Cada año, alrededor del 21 de marzo, ocurre un fenómeno astronómico muy particular: el equinoccio de marzo. Ese momento marca el inicio del otoño en el hemisferio sur y el comienzo de la primavera en el hemisferio norte.

La palabra equinoccio proviene del latín aequus (igual) y nox (noche). El nombre describe bastante bien lo que ocurre: ese día la duración del día y de la noche es casi la misma en todo el planeta, cerca de 12 horas cada uno.

¿Por qué sucede?

La Tierra gira alrededor del Sol con su eje inclinado unos 23,5 grados. Esa inclinación es la responsable de que existan las estaciones.

A lo largo del año, a veces el hemisferio sur queda inclinado hacia el Sol y otras veces ocurre lo contrario.
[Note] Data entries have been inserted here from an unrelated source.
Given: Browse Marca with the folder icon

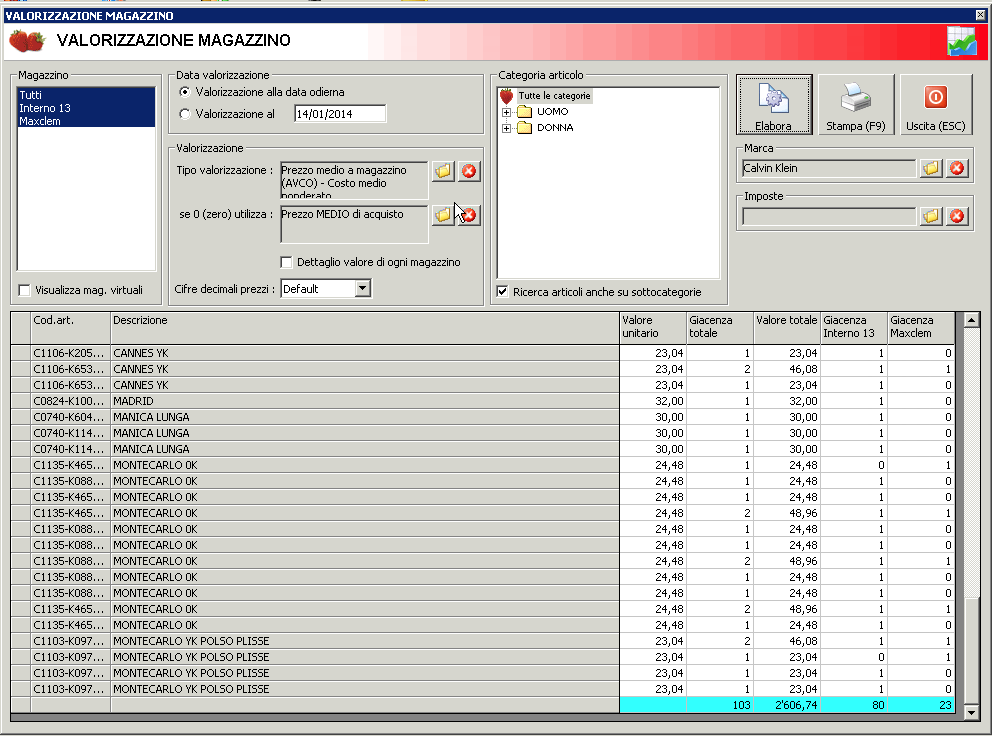Looking at the screenshot, I should 931,168.
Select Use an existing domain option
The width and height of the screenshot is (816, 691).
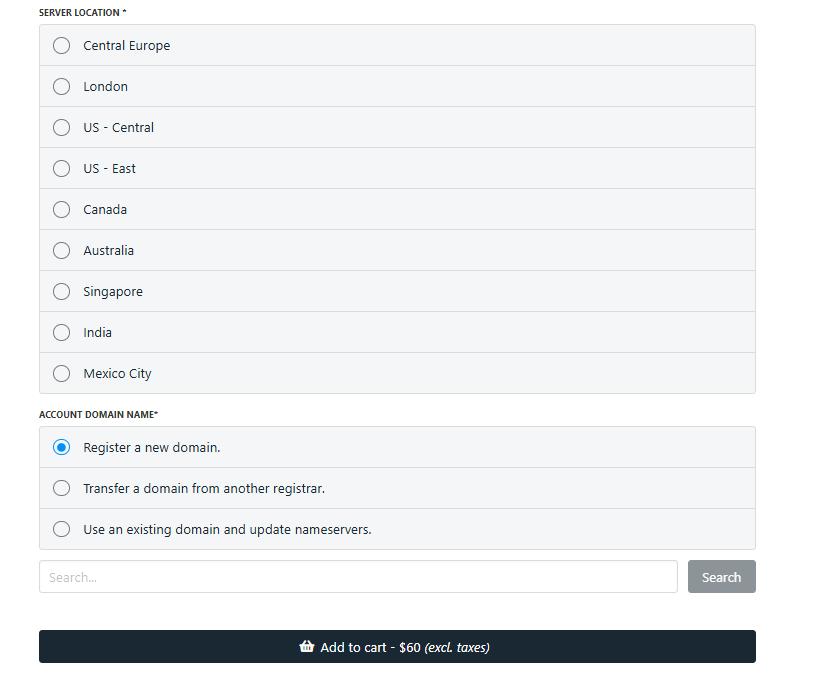point(62,530)
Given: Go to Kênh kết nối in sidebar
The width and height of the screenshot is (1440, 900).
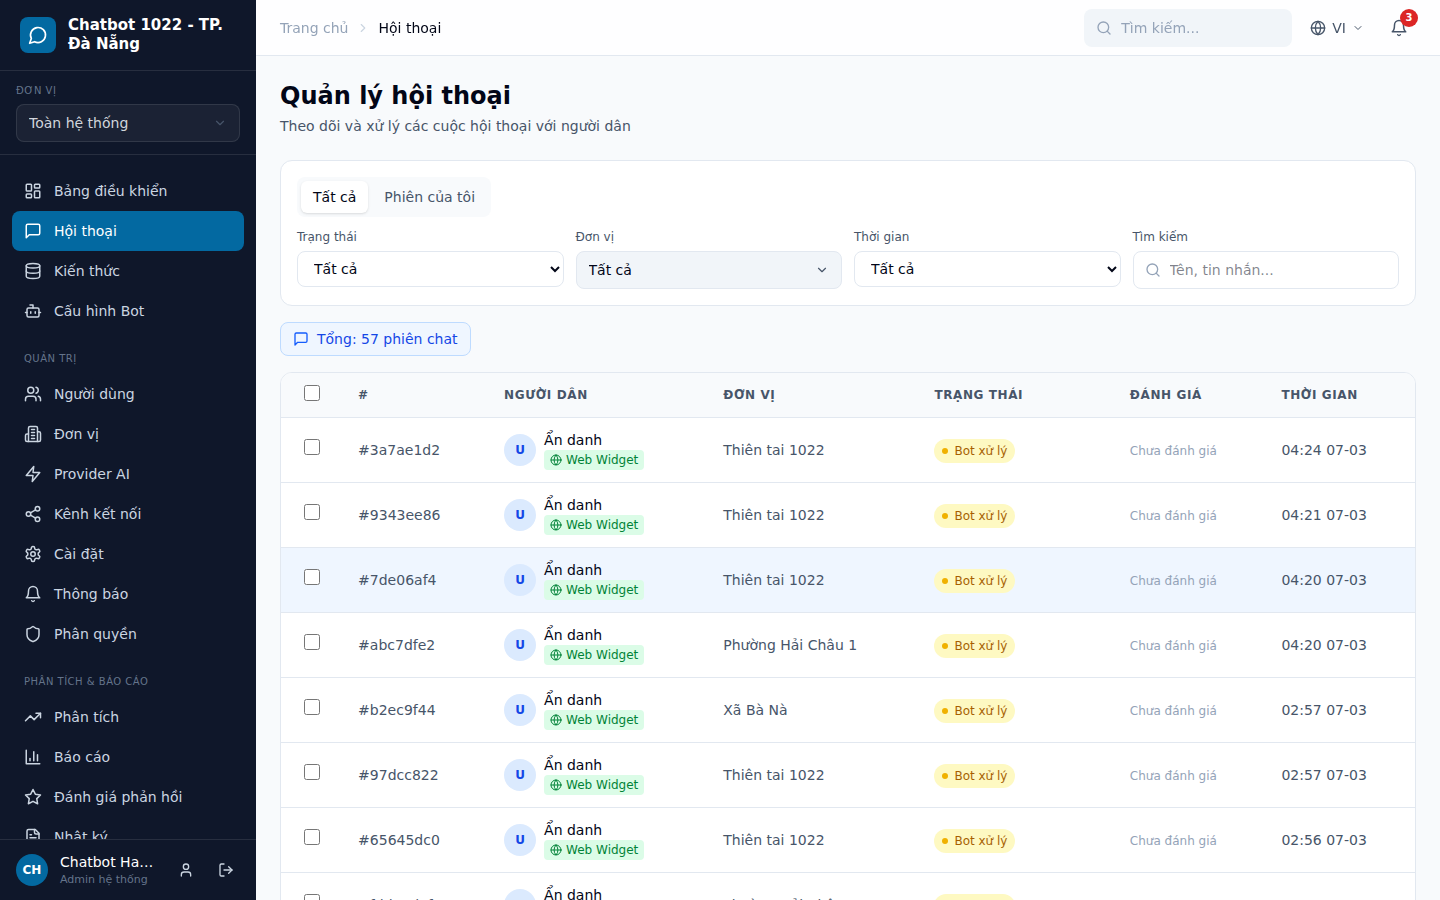Looking at the screenshot, I should coord(97,514).
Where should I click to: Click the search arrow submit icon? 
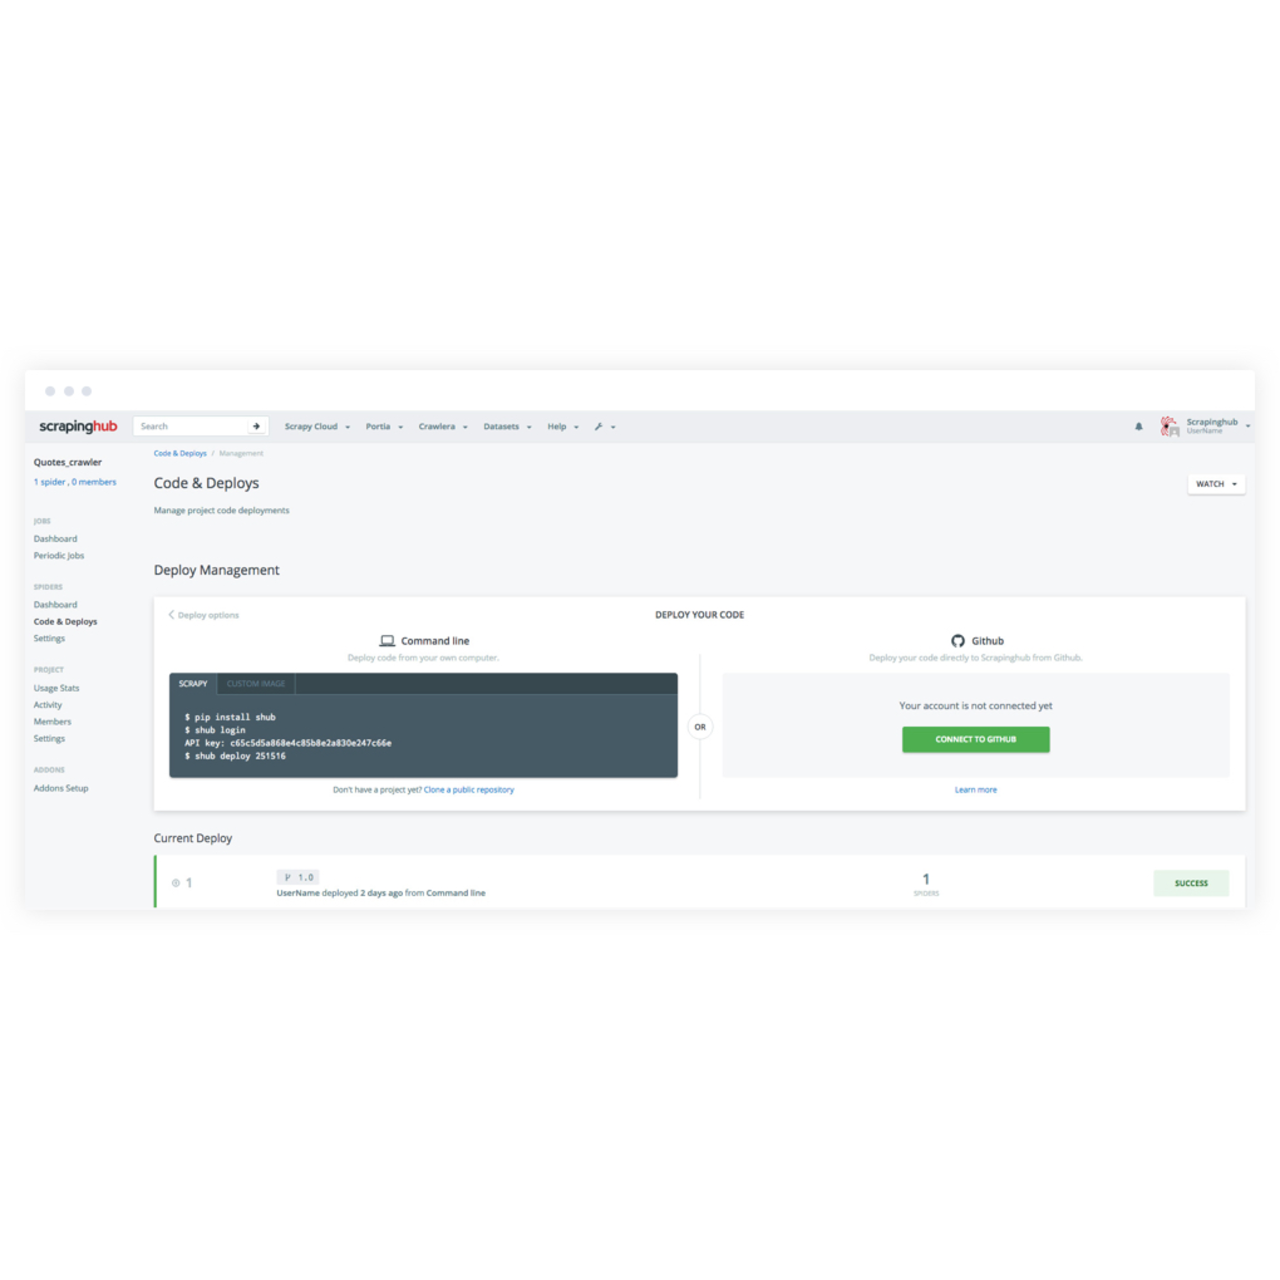tap(257, 425)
Pero hay dos momentos intermedios —los equinoccios en marzo y septiembre— en los que el Sol se ubica justo sobre el ecuador terrestre.

En ese instante, ningún hemisferio queda más inclinado hacia el Sol que el otro, por lo que la iluminación del planeta se reparte casi de manera equilibrada.

Un detalle curioso del equinoccio

El día de losequinoccios ocurre algo que se puede notar fácilmente:
el Sol sale casi exactamente por el este y se pone casi exactamente por el oeste, algo que no sucede durante la mayor parte del año.

El equinoccio de marzo de 2026

En 2026, el equinoccio de marzo ocurrirá el 20 de marzo a las 11:48 (hora de Argentina). A partir de ese momento, en el hemisferio sur los días comenzarán a acortarse gradualmente mientras el otoño avanza hacia el invierno.


Un evento que se repite todos los años

Los equinoccios y solsticios forman el calendario natural de las estaciones. Como la Tierra tarda 365,242 días en dar una vuelta completa alrededor del Sol, la fecha de los equinoccios cambia ligeramente cada año. Por eso el calendario incorpora los años bisiestos, que ayudan a mantener las estaciones en las mismas fechas.

Así, aunque suele pasar desapercibido, los equinoccios son momentos en que la geometría entre la Tierra y el Sol se equilibran recordándonos que las estaciones son parte del movimiento constante de nuestro planeta en el espacio.